- Directed by: Fernando de Fuentes
- Release date: 1933;
- Running time: 97 minute
- Country: Mexico
- Language: Spanish

= La calandria (1933 film) =

1933 film

La calandria (The Lark/The Canary) is a 1933 Mexican film. It was directed by Fernando de Fuentes.

It is based on a novel by Rafael Delgado.

== Plot ==
After the death of her mom, Carmen, who goes by the nick name La Calandria, goes to live with Doña Pancha. She meets a young wealthy man, Alberto, who wants to start a romantic relationship with her. Subsequently, Carmen's boyfriend, Gabriel, confronts her. After leaving the city she realizes she is in love with Gabriel.

== Production ==
The film was shot in the México Film studios from 8 July 1933 onwards. Some scenes were shot on location in Orizaba.

A "tragic love story", it is one of the films made by de Fuentes in an intense period of creativity in the early 1930s, these films being called "all exceptional works of the early sound period." The film has also been described as "a traditionalist and provincial melodrama." It is also one of the Mexican films "set in the time of the nineteenth-century hacienda system" and revolving around the character of a charro.

== Release ==
La calandria was produced by Bustillo Orillo through Hispano Mexicano Cinematográfica and released under the banner of Azteca Films.
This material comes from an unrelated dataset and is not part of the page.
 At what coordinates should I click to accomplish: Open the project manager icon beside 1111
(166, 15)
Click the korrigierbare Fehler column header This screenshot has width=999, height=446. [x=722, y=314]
The film premiered in the United States in San Antonio.

== Reception ==
The film, considered an "impeccable adaptation of a costumbrista novel by Rafael Delgado", established the reputation of de Fuentes as a "good director of genre films". A review in the New York Times noted the "dark beauty of Carmen Guerrero".

Among his own production, it was one of the films that de Fuentes loved best.

Abe Yillah Román Alvarado wrote, "However, the filmmaker did not respect the temporal criteria of the novel of manners, which lost its political and moral dimension on the big screen, as well as its local colour."